-- Start THE INPUT --

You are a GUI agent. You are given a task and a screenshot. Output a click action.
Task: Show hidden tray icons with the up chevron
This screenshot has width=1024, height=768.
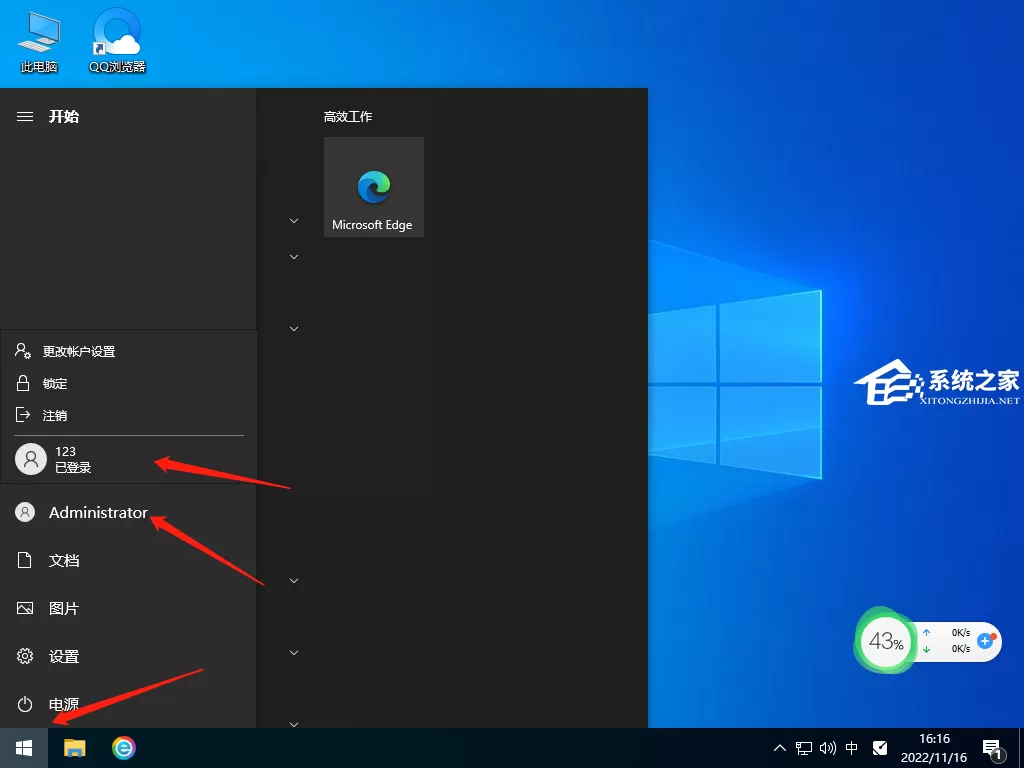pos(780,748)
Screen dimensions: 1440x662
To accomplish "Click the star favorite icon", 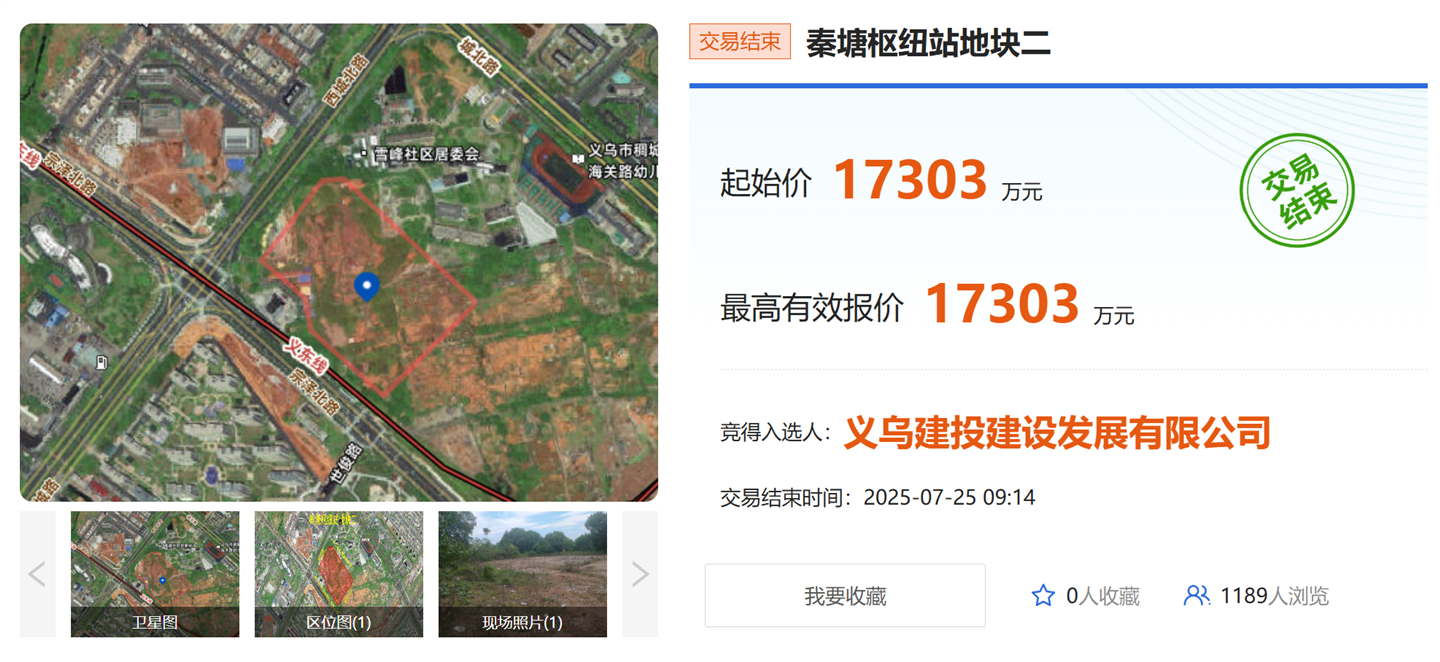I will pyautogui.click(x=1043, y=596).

-- End THE INPUT --
-- Start THE INPUT --

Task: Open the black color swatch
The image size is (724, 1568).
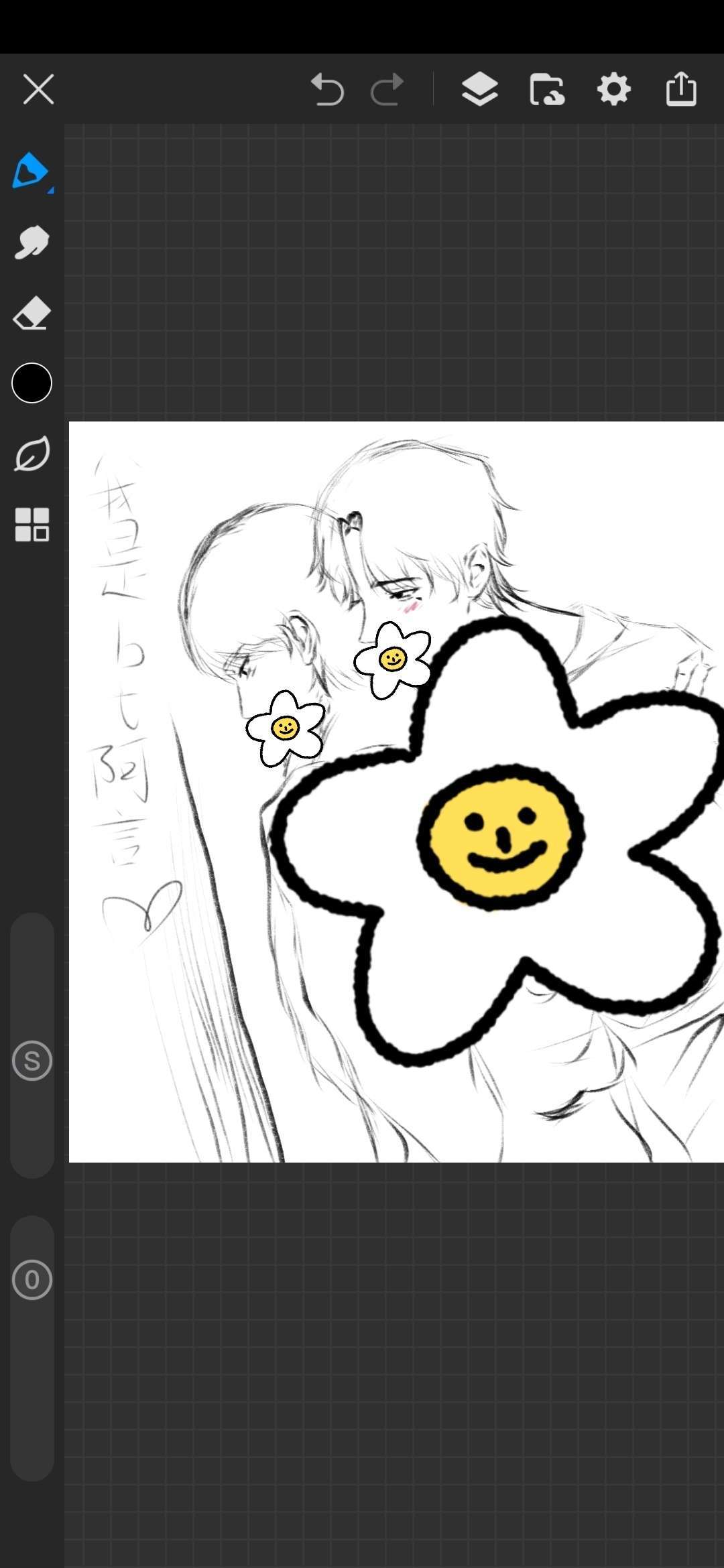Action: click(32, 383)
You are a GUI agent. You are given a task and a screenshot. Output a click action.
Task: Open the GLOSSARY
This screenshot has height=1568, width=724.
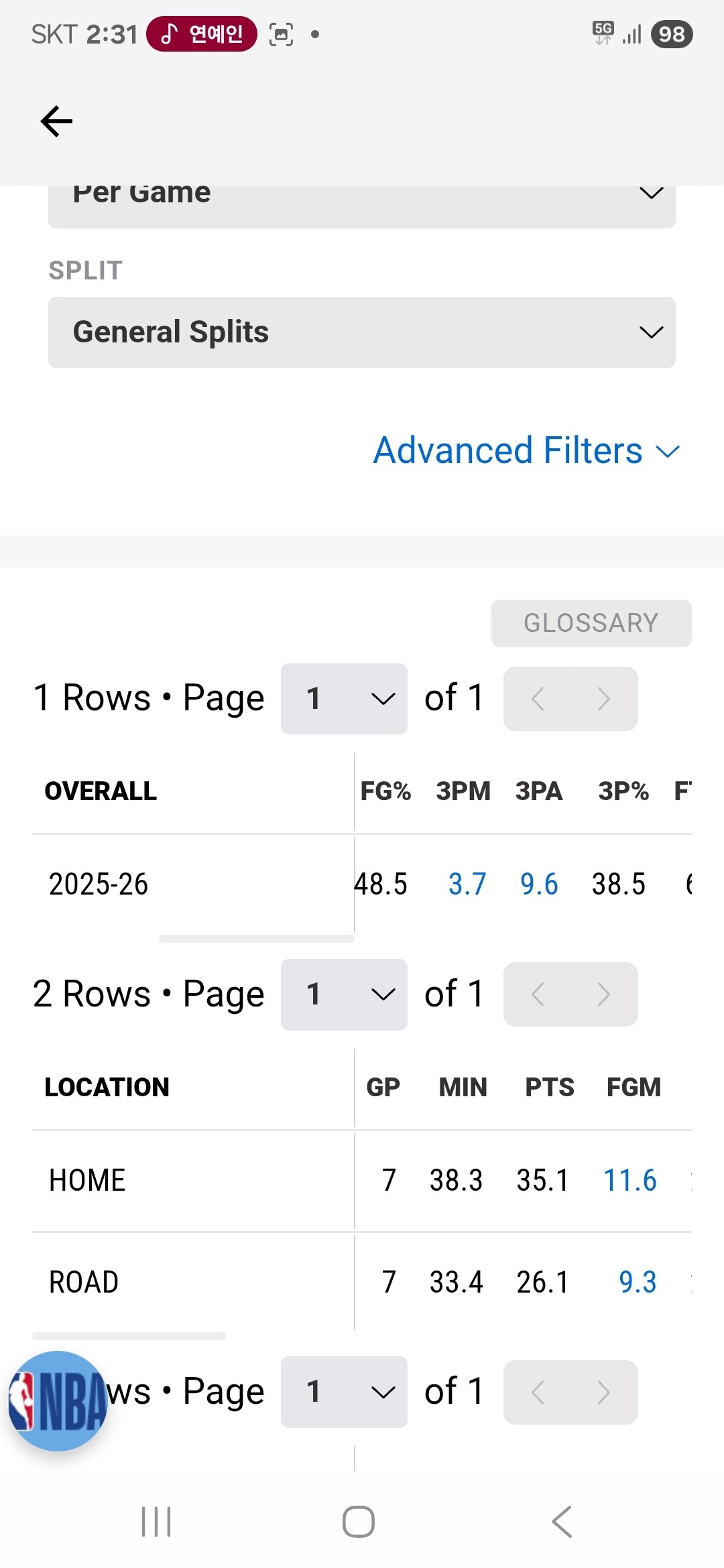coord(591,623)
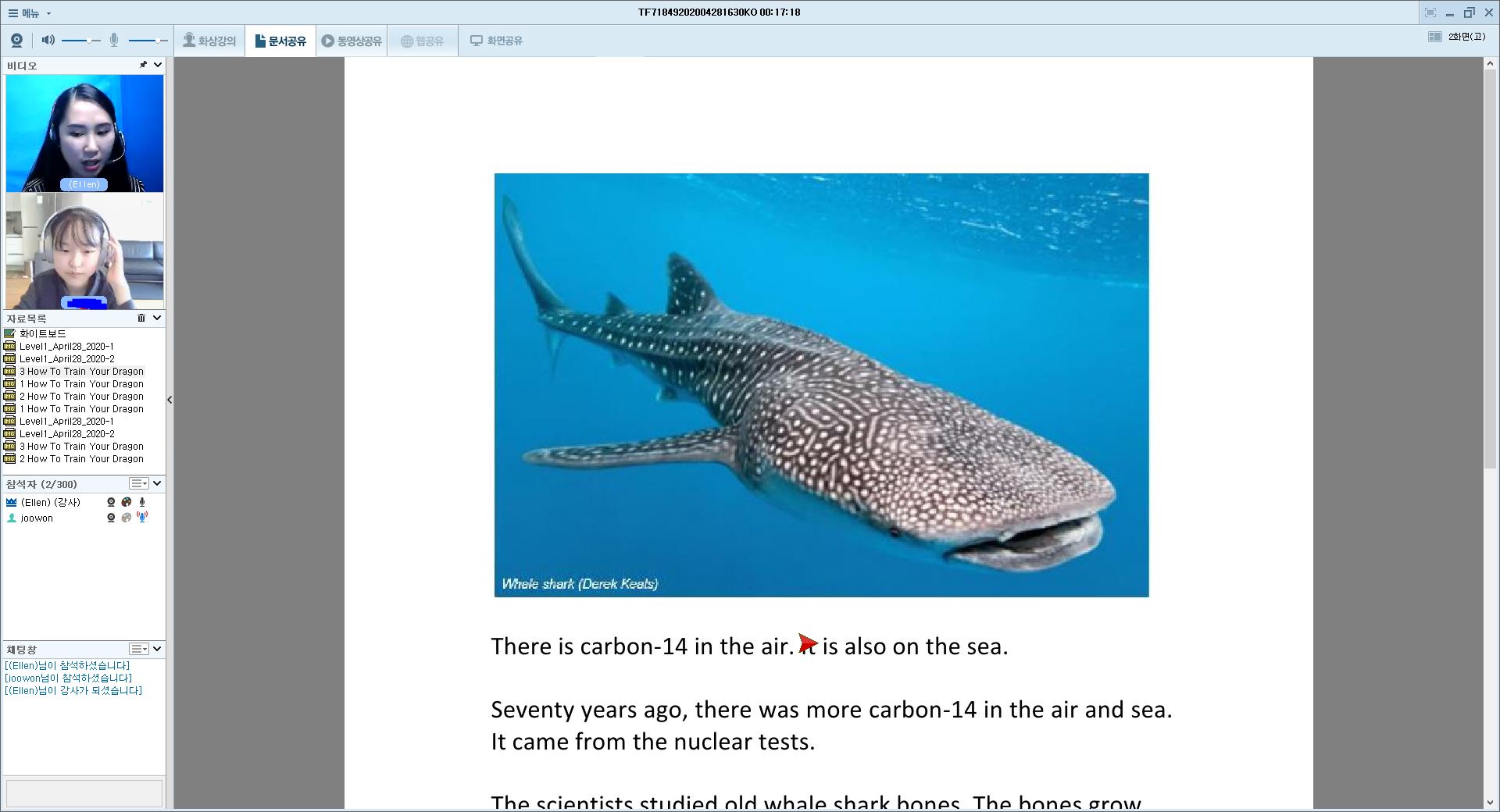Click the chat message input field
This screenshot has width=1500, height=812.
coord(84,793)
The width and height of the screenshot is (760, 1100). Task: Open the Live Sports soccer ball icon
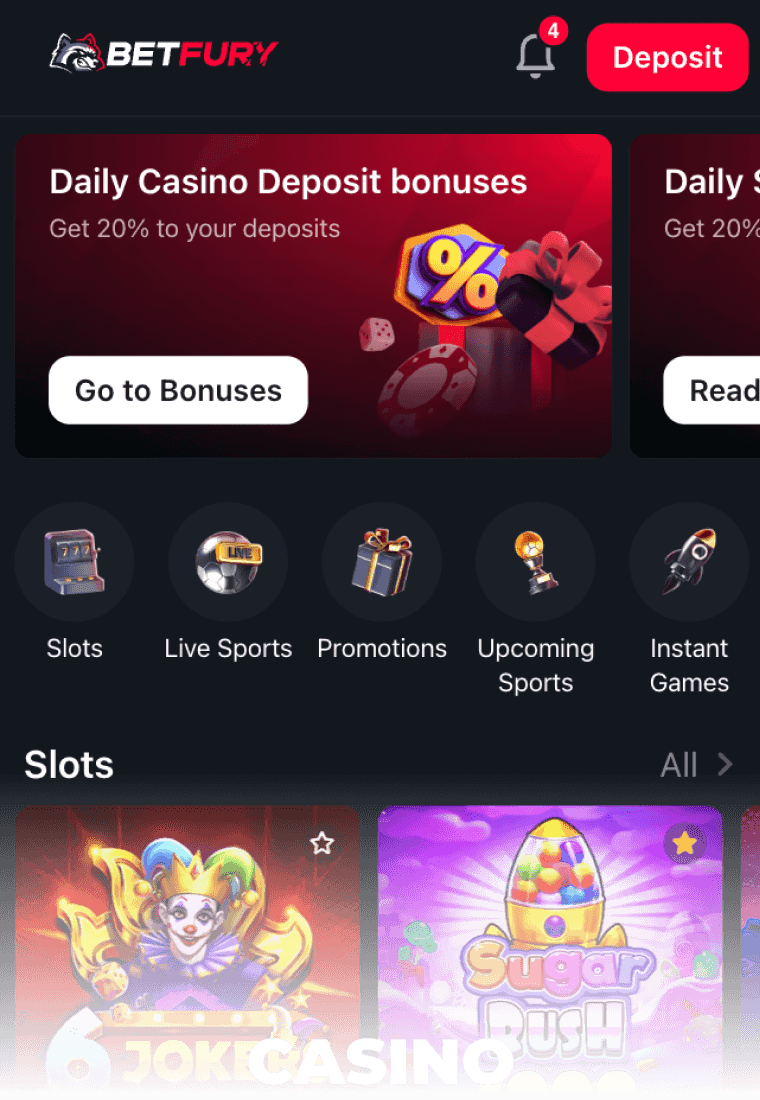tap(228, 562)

-- End THE INPUT --

** SHORT TASK **
Output the material from the line containing "Task: Open the black color swatch" through the line containing "tap(228, 562)", both included, as a Markdown table with the columns No. and Text. Number each non-blank line in order, and leave out the pictures.

** RESPONSE **
| No. | Text |
|---|---|
| 1 | Task: Open the black color swatch |
| 2 | The image size is (724, 1568). |
| 3 | Action: click(32, 383) |
| 4 | You are a GUI agent. You are given a task and a screenshot. Output a click action. |
| 5 | Task: Open the GLOSSARY |
| 6 | This screenshot has height=1568, width=724. |
| 7 | coord(591,623) |
| 8 | Click the chat message input field |
| 9 | This screenshot has width=1500, height=812. |
| 10 | coord(84,793) |
| 11 | The width and height of the screenshot is (760, 1100). Task: Open the Live Sports soccer ball icon |
| 12 | tap(228, 562) |